* **Data provided**
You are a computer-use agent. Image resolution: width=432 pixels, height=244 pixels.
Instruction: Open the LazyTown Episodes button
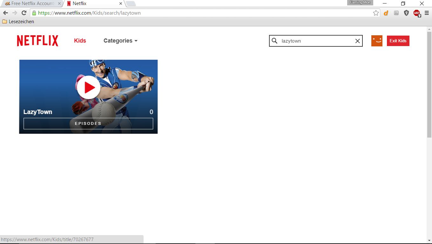click(88, 124)
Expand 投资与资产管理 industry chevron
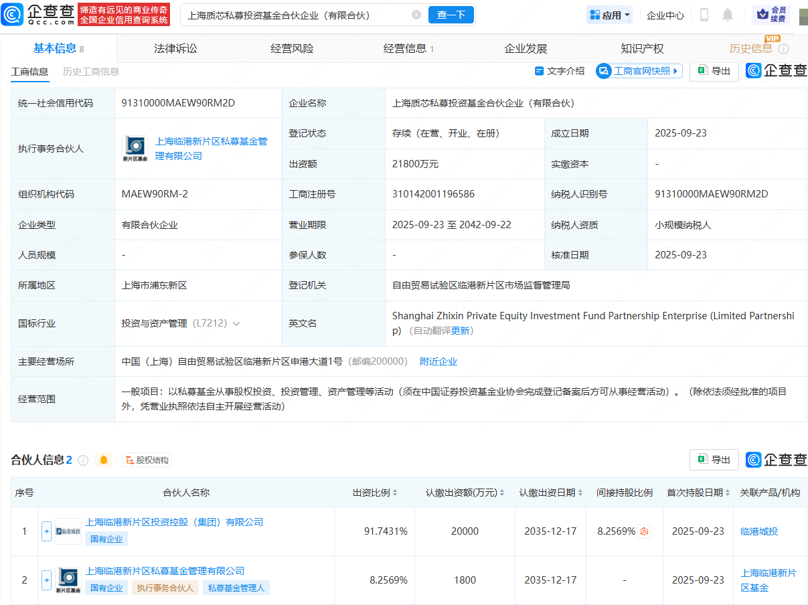Screen dimensions: 808x605 (x=236, y=324)
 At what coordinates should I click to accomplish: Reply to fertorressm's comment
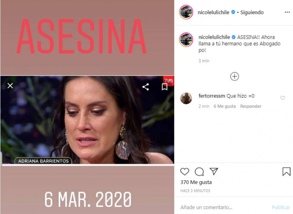click(x=251, y=106)
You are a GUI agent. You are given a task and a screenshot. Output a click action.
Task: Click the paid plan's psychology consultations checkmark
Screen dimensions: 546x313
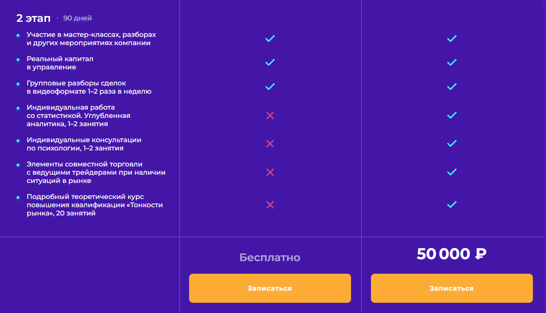tap(452, 144)
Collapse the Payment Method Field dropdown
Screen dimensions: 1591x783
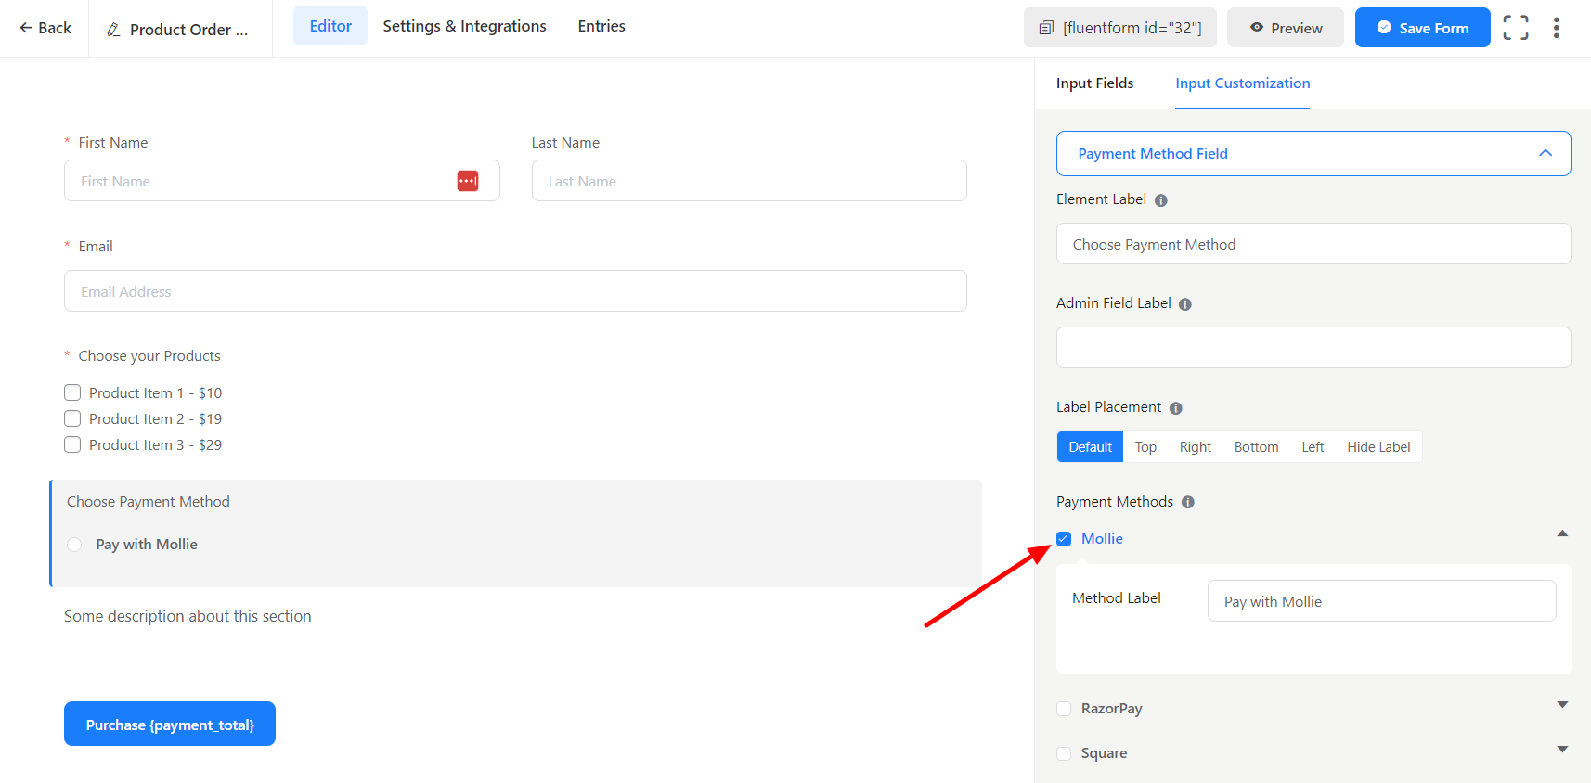coord(1545,153)
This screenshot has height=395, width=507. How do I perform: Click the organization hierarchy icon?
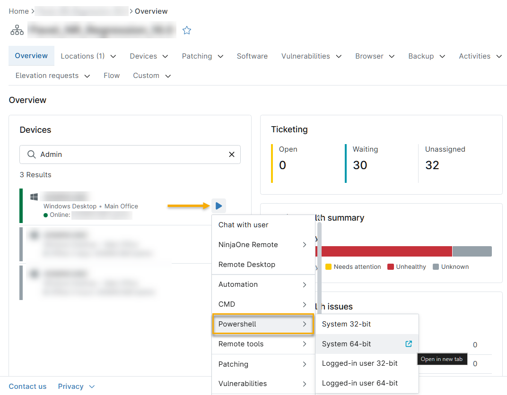pos(17,30)
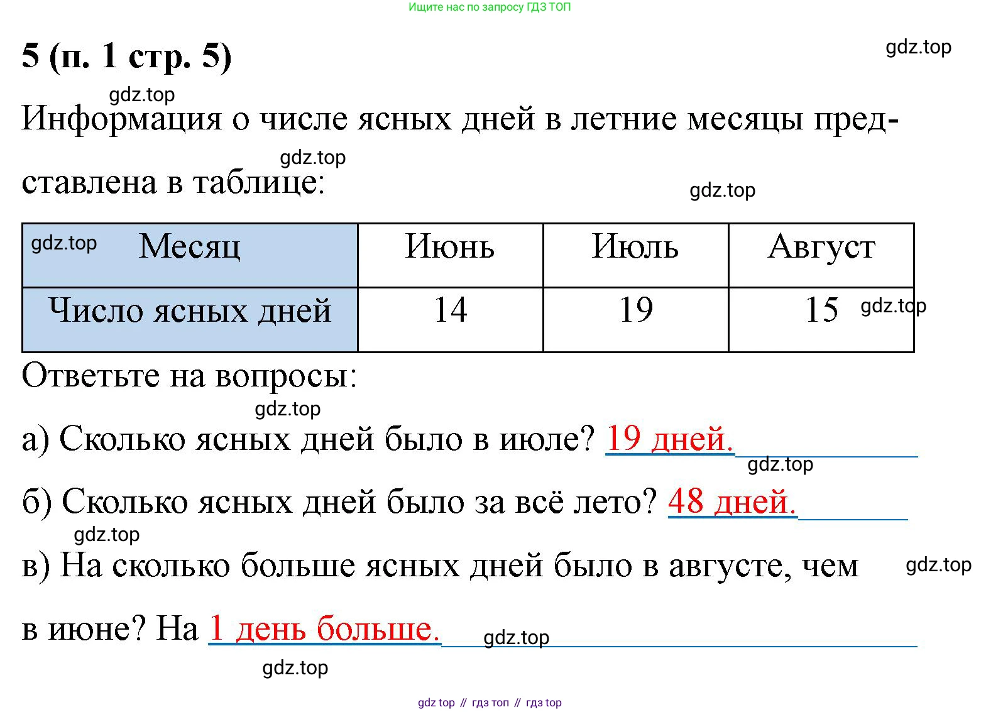Select the "Июль" column header

(635, 246)
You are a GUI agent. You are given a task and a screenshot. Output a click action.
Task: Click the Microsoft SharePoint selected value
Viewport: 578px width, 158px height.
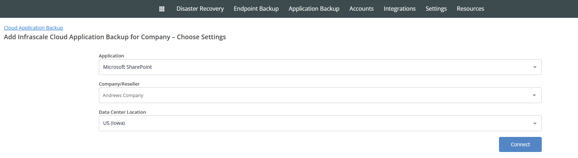point(127,67)
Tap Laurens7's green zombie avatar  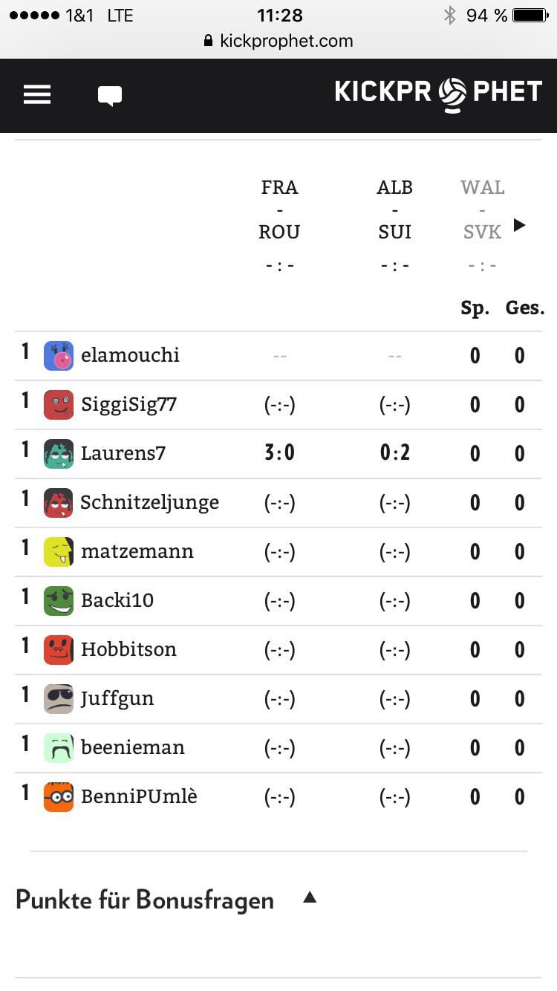tap(59, 454)
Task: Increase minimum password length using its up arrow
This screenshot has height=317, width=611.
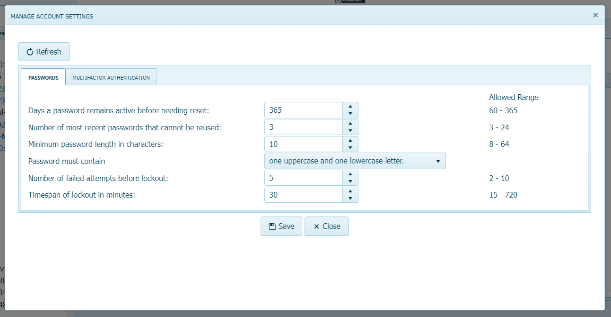Action: pyautogui.click(x=350, y=141)

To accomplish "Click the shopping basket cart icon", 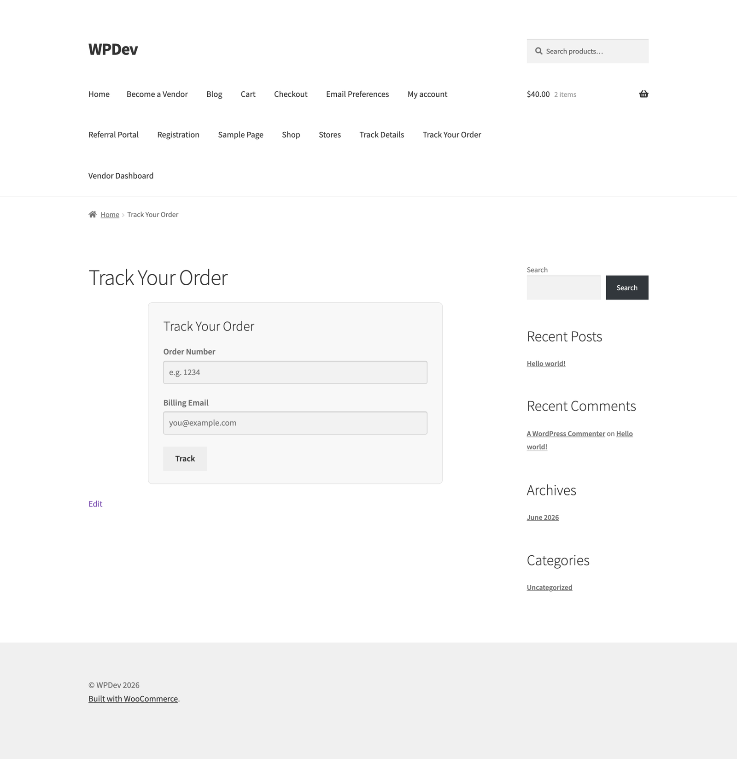I will click(643, 94).
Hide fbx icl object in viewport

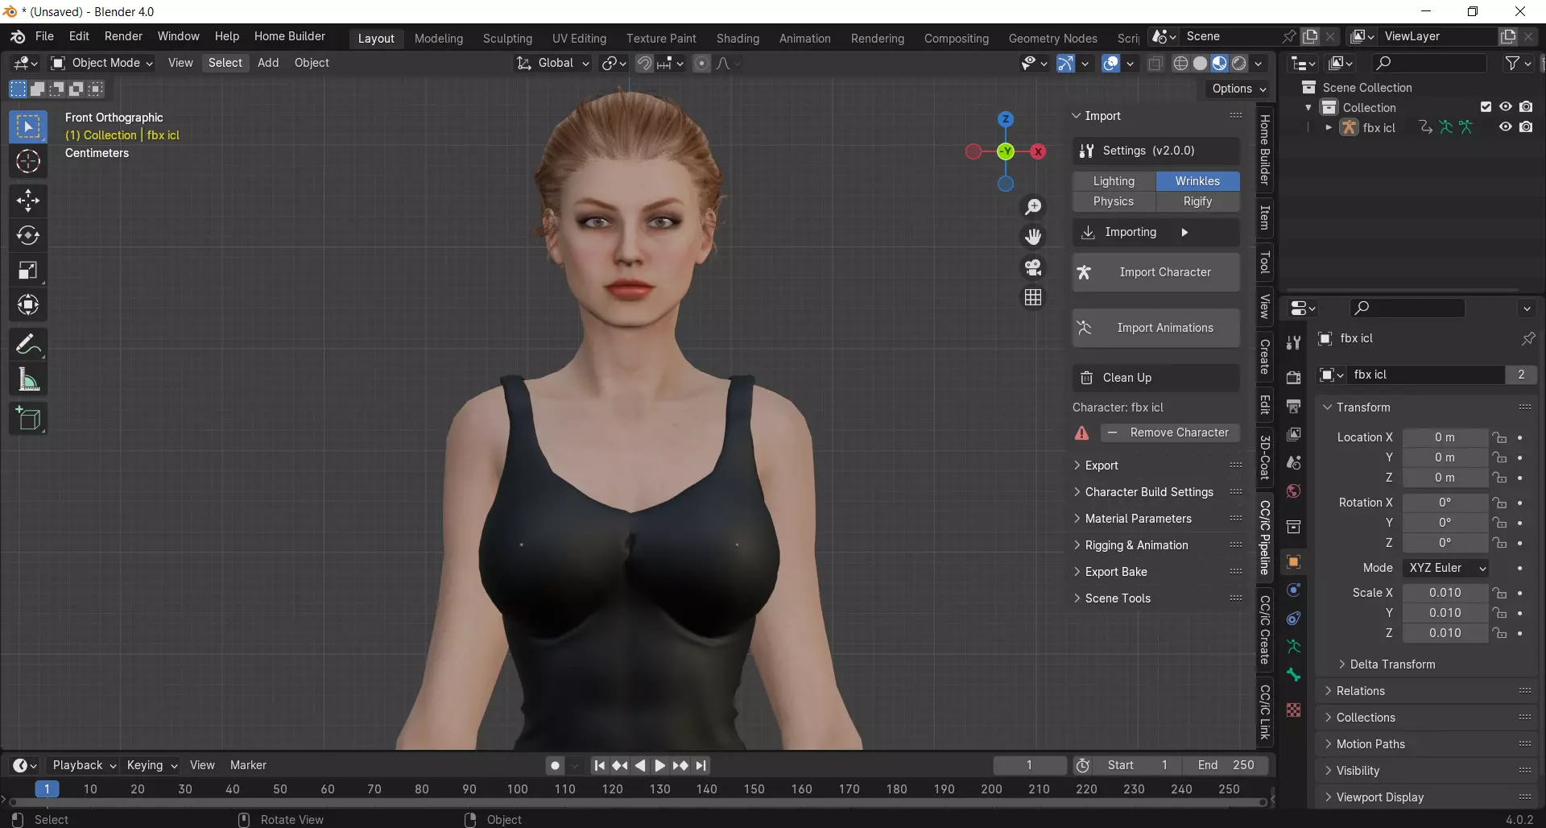[x=1505, y=127]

* **Task instructions**
Working from the records above, set down word for word everything from the line containing "At what coordinates" down to the line containing "Collapse the Payment Method Field dropdown", ends included, minus the pictures.

* **Written answer**
 At what coordinates should I click to accomplish: Reply to fertorressm's comment
click(x=251, y=106)
You are a GUI agent. You are given a task and a screenshot. Output a click action.
Task: Click the paid plan's psychology consultations checkmark
Screen dimensions: 546x313
tap(452, 144)
Collapse the Payment Method Field dropdown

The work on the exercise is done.